My fingers burned so much I could no longer feel them. I am guessing that is not a good sign.
“Wait,” I called. “What have you seen?” As I turned to speak to her, I spilled a third of my still near-boiling brew onto my lap. I winced.
She wiped me down with her apron, and bent forward to take my tea mug, whispering in my ear. “The maid found a loaded gun in his suitcase.”
A loaded gun?
This is highly unusual in this country. Not even the police carry guns, and normal people have to go to some considerable lengths to get hold of one.
Why does He have a loaded gun, and what does He have planned to do with it?
The barmaid brought out fresh tea in a new mug. At least one problem was solved. The receptionist was nowhere to be seen.
Two small blisters raised on my thumb and forefinger—the least of my worries. What would He do if He found I knew about the gun? His reactions are erratic at best; He cannot find out. My Expression Training would be indispensable. I hope He does not find my attempts translucent. Now I fear this night, sharing a room with Him, a great deal more than before.

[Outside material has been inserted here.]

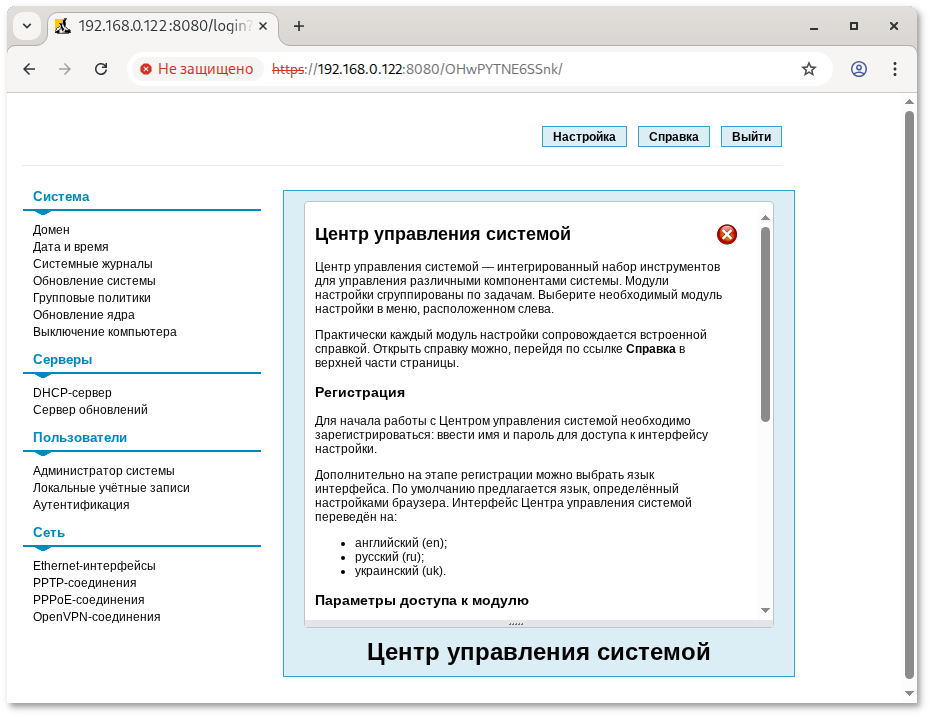This screenshot has height=717, width=930.
Task: Reload the current page
Action: tap(100, 69)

I thumb the card from ‘T’; a quagmire resting in my pocket. Do I need the protection she offered? Is it an honest proposal? I thought of the money, and wondered whether this was nothing more than an empty bribe. I wish I had not taken the money—what was I thinking?
At the time, it never occurred to me, this implied the maid was rooting inside Andrew’s suitcase—and then admitted it to the receptionist. What kind of sideward establishment had Andrew brought us to? I wondered whether my suitcase had also been turned inside out.